New Leipzig is a city in Grant County, North Dakota, United States. The population was 218 at the 2020 census.

==History==
New Leipzig was laid out in 1910 when the railroad was extended to that point. The city took its name after Leipzig, Germany. A post office has been in operation at New Leipzig since 1910.

In 1933, New Leipzig was the site of one of the deadliest tornadoes in North Dakota's recorded history. The storm killed four siblings in the Lamb family, and left eight people injured.

==Geography==
According to the United States Census Bureau, the city has a total area of 0.89 sqmi, all land.

==Demographics==

Historical population
| Census | Pop. | Note | %± |
| 1920 | 378 |  | — |
| 1930 | 443 |  | 17.2% |
| 1940 | 366 |  | −17.4% |
| 1950 | 447 |  | 22.1% |
| 1960 | 390 |  | −12.8% |
| 1970 | 354 |  | −9.2% |
| 1980 | 352 |  | −0.6% |
| 1990 | 326 |  | −7.4% |
| 2000 | 274 |  | −16.0% |
| 2010 | 221 |  | −19.3% |
| 2020 | 218 |  | −1.4% |
| 2022 (est.) | 210 |  | −3.7% |
U.S. Decennial Census 2020 Census

===2010 census===
As of the census of 2010, there were 221 people, 115 households, and 71 families residing in the city. The population density was 248.3 PD/sqmi. There were 155 housing units at an average density of 174.2 /sqmi. The racial makeup of the city was 97.3% White, 0.9% Native American, and 1.8% from two or more races.
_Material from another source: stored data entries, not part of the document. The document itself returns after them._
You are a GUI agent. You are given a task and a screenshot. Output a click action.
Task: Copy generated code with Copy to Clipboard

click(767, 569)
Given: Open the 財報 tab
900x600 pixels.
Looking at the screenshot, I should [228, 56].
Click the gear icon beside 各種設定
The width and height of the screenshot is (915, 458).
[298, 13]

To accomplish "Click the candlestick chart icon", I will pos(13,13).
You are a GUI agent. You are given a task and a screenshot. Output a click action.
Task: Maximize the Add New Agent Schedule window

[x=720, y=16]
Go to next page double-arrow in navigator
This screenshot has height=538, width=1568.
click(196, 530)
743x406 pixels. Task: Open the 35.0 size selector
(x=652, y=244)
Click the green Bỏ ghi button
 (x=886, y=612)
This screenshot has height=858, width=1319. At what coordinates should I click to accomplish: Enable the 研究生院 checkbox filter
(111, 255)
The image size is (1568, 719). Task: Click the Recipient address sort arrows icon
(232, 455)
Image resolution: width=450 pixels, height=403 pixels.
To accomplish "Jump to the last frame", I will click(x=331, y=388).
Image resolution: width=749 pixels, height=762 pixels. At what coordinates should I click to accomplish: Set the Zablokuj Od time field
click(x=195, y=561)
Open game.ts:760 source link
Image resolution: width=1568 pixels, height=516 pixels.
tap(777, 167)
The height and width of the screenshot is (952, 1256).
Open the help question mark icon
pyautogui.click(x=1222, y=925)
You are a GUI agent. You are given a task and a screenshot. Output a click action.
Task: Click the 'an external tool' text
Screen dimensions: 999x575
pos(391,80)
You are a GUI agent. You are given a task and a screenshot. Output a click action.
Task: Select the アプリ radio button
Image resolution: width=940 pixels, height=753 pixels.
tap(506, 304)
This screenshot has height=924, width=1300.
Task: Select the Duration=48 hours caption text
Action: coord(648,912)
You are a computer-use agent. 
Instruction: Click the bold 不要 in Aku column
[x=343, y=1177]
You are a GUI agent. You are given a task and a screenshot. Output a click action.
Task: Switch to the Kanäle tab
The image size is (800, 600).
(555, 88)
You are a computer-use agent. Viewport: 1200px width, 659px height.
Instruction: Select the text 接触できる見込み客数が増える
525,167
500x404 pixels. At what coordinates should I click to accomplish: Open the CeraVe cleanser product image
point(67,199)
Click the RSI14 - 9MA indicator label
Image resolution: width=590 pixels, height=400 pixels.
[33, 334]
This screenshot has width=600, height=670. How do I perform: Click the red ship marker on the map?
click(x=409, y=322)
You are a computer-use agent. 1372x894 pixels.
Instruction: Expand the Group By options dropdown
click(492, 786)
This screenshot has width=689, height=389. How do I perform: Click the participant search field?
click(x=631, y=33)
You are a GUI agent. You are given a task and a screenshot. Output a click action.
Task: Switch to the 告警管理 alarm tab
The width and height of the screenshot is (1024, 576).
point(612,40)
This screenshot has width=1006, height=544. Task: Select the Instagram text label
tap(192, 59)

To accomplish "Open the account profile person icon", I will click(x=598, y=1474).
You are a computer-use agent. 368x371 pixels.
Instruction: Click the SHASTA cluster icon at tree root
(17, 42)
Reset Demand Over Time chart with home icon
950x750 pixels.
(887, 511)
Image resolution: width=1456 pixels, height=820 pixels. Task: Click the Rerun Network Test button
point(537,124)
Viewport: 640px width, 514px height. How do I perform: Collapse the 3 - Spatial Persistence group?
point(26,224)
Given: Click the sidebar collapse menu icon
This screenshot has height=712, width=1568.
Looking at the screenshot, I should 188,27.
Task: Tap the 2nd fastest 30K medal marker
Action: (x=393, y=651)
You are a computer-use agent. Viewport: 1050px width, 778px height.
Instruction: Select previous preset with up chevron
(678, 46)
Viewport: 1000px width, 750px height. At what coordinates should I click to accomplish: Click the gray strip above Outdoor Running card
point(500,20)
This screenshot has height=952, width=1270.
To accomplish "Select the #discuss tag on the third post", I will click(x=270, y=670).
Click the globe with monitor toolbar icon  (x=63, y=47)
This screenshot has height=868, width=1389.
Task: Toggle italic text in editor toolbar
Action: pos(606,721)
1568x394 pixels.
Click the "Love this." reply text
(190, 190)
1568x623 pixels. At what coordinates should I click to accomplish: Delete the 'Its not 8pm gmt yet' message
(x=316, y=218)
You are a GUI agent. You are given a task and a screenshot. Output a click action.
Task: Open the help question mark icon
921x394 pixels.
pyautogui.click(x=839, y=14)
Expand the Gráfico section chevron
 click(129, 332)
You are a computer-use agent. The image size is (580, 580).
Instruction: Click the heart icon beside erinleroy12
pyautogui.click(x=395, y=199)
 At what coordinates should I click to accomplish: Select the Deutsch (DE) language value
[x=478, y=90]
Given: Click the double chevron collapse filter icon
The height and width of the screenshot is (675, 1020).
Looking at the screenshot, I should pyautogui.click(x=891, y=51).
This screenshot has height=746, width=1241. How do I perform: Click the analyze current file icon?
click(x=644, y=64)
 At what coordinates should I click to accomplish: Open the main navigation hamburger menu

There were 115 households, of which 10.4% had children under the age of 18 living with them, 54.8% were married couples living together, 3.5% had a female householder with no husband present, 3.5% had a male householder with no wife present, and 38.3% were non-families. 35.7% of all households were made up of individuals, and 20.9% had someone living alone who was 65 years of age or older. The average household size was 1.92 and the average family size was 2.42.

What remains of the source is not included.